Após a publicação de meu último texto, recebi a seguinte mensagem de Fabio Antônio da Silva:
Olá professor Renato Moscateli
Primeiramente gostaria de lhe
agradecer publicamente, suas postagens neste blog, assim como suas demais
publicações, têm me ajudado muito em minhas pesquisas sobre Rousseau.
No que diz respeito ao aspecto
republicano da obra do pensador genebrino, da qual tenho me ocupado, tenho
encontrado uma série de dificuldades na interpretação da filosofia de nosso
autor. Os conceitos de Virtude e Liberdade, por exemplo, sempre tão presentes
na tradição republicana, ganham, como suas últimas postagens têm mostrado,
distinções que fazem com que identifiquemos uma virtude moral e uma civil e, da
mesma forma, uma liberdade moral e uma civil.
Visto que o próprio Rousseau nos
alerta no Emílio: “Quem quiser tratar
separadamente política e moral nada entenderá de nenhuma das duas”. Como posso
tratar separadamente do aspecto moral e do aspecto cívico sem operar uma cisão
entre eles? Em Rousseau existe uma moral do homem e uma moral do cidadão?

Informações registradas:
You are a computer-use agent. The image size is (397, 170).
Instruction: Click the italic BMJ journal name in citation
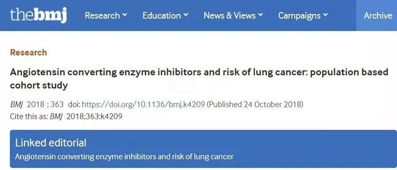point(16,104)
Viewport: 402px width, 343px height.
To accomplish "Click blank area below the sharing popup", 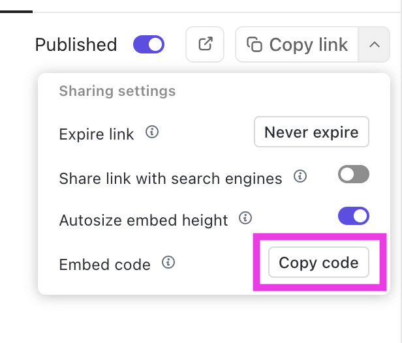I will pyautogui.click(x=196, y=320).
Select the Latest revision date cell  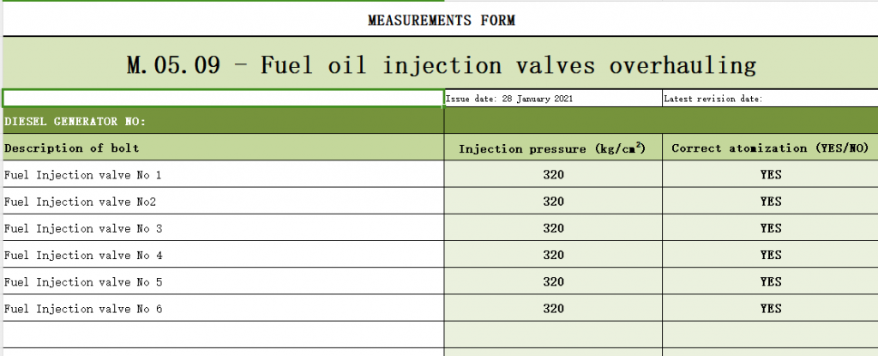pyautogui.click(x=769, y=99)
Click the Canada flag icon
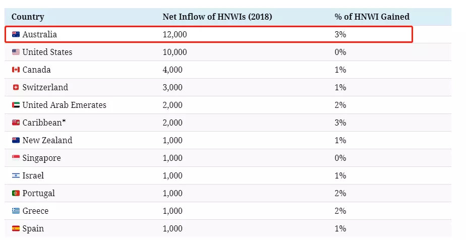Viewport: 466px width, 240px height. click(16, 70)
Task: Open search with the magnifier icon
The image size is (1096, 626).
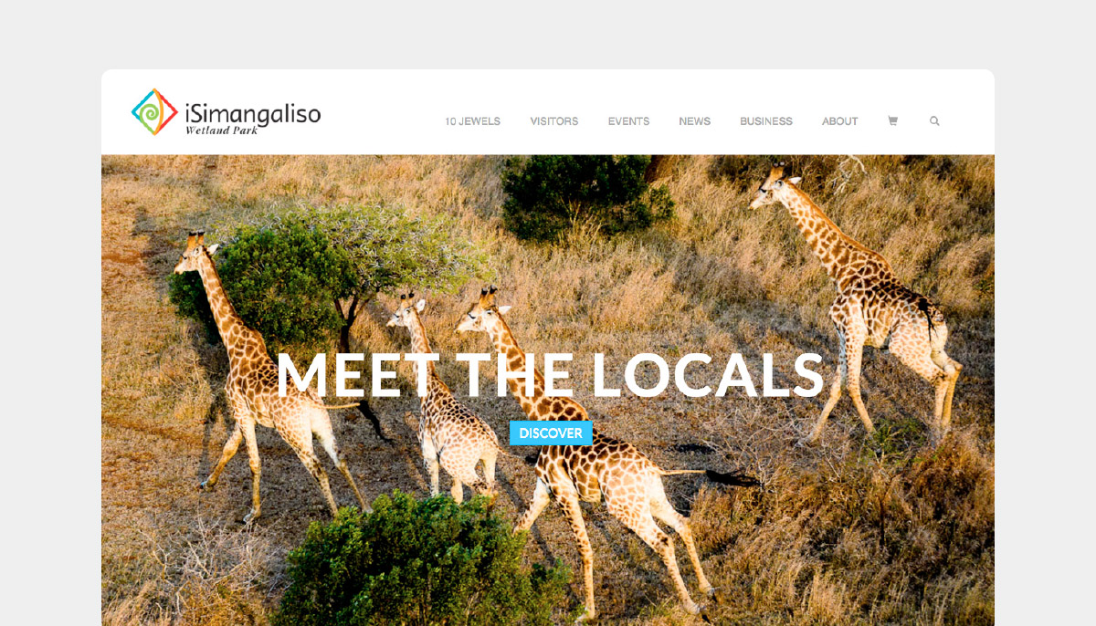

Seu objetivo:
Por favor, escreva a continuação do trecho sobre Rousseau apresentado acima, começando logo após a última frase.

A resposta:
Eis minha resposta:
Oi, Fabio
Fico muito satisfeito em saber que os
meus trabalhos têm servido como referências úteis para a sua pesquisa.
Os textos que publiquei no Fórum de
Filosofia do GIP a respeito do Emílio dão
continuidade a uma discussão que comecei em um artigo publicado em 2008 na
revista Princípios, cujo título é
"A liberdade como conceito metafísico e jurídico em Rousseau". O que
eu tenho buscado mostrar é que o termo liberdade aparece com diferentes
significados dentro das obras do genebrino, os quais precisam ser identificados
com bastante atenção para evitar equívocos interpretativos.
Naquele artigo, ressaltei o emprego do
termo "liberdade" em oposição a "instinto" dentro do Discurso sobre a origem da desigualdade,
bem como o uso da oposição entre "liberdade natural" e
"liberdade civil" (ou política) no contexto de obras como o Contrato Social. Se no primeiro caso o
contraste serve para demarcar as características "metafísicas" do ser
humano em comparação com os outros animais, no segundo ele é importante para
entender as situações variáveis dos indivíduos do ponto de vista do direito
político, seja no estado de natureza, seja na sociedade civil.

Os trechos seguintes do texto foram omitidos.